We employ this embedding model to transform our news article and the associated labels into a latent space - a condensed representation of the data where similar data points cluster together.
Take this news article, for instance: “Breaking baseball barriers: Marlins announce first female GM in MLB history.” We feed the text of this article and the labels through our embedding model. This process is akin to, but not the same as, what is illustrated below.
A news article and each of the labels are passed through the Embedding Model to generate vector representations for each text segment.
This produces embedding vectors that we can plot in our latent space:
Each vector - one for the news article and one for each label - is represented in this latent space. The vector corresponding to the news article is closest to the vector representing "Sports," so "Sports" is assigned as the label.
To pinpoint the label that is closest to our news article in latent space, we employ a similarity metric, like cosine similarity, which indicates the degree of similarity between text segments. In our example, the article shares the highest similarity with the "Sports" label, so we assign "Sports" as the document category. This assignment is based on the semantic similarity between "Baseball" (the topic of our news article) and "Sports."
Crucially, this classification doesn't rely on training data. Instead, it leverages intrinsic semantic similarities between words and sentences, demonstrating the power of few-shot learning in NLP.
In the realm of few-shot learning, one of the prominent methods is prompting. This technique is particularly powerful when used with large language models, which are, in fact, few-shot learners. These models, during their pre-training phase, absorb a plethora of tasks implicitly from extensive text datasets, thereby learning to perform a wide array of tasks.
The first stage of their evolution involves pretraining in a self-supervised autoregressive manner, where the goal is to predict the next token. Subsequently, through a process known as instruction tuning, these models are fine-tuned to answer user queries. Some models undergo further optimization using reinforcement learning strategies to enhance their helpfulness, correctness, and harmlessness.
The culmination of these processes equips the model with the ability to generalize. In other words, these models gain the capability to understand and perform tasks that are related but previously unseen, with just a handful of examples to learn from.
Few-shot NLP example consists of three main components:
Recent LLMs like Gpt-3.5, LLama2, BART, and others can even work without any examples. This is called zero-shot learning, where you don’t need to provide examples.
Let's take a moment to encapsulate what we've discovered throughout this article.
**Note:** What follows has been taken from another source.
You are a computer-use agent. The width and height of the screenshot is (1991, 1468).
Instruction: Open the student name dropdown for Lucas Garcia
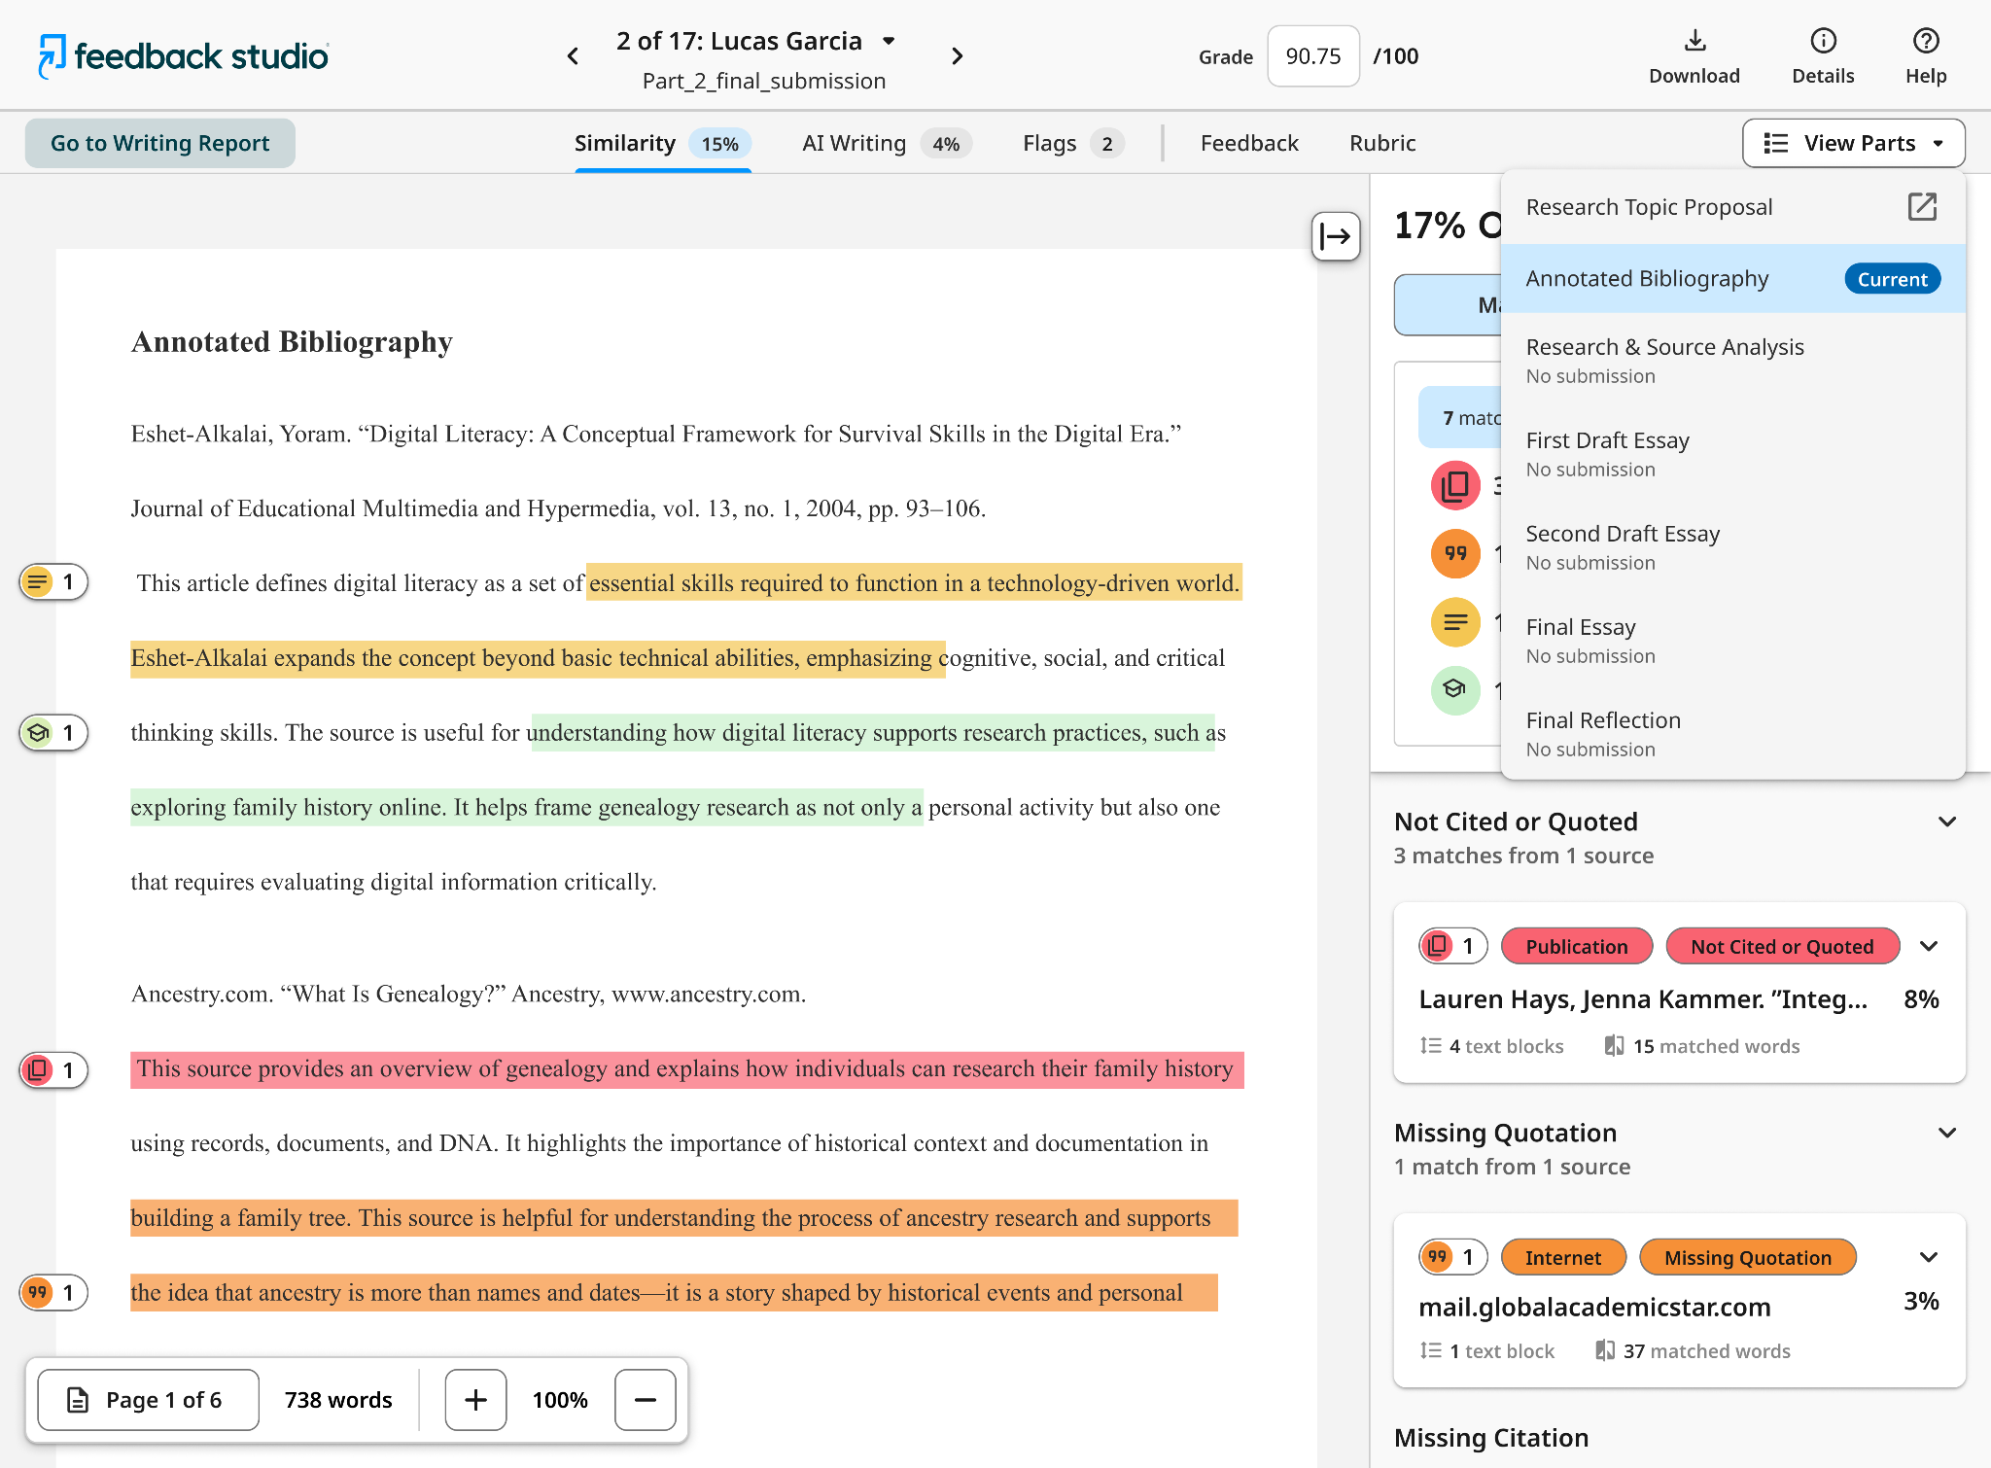click(x=889, y=41)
Historically, the primary focus of early few-shot learning research was computer vision applications, predominantly image classification. This was largely due to the ease of obtaining visual information and its extensive exploration within the machine learning paradigm. However, as we've unveiled in this article, the scope of few-shot learning extends significantly into the realm of Natural Language Processing (NLP).
NLP as a field is undergoing rapid evolution, which has propelled the swift progression of applications based on few-shot learning techniques. An area that hasn't seen as much light on NLP, but holds enormous potential, is meta-learning. I firmly believe that meta-learning could be pivotal across various use cases.
To delve deeper into these fascinating areas, I plan to author separate comprehensive tutorials on meta-learning and non-meta-learning Few-Shot Learning within NLP. These detailed articles will guide you through the technical implementation of a myriad of use cases. I look forward to continuing this exploration in the upcoming pieces. Until then, keep questioning and keep learning.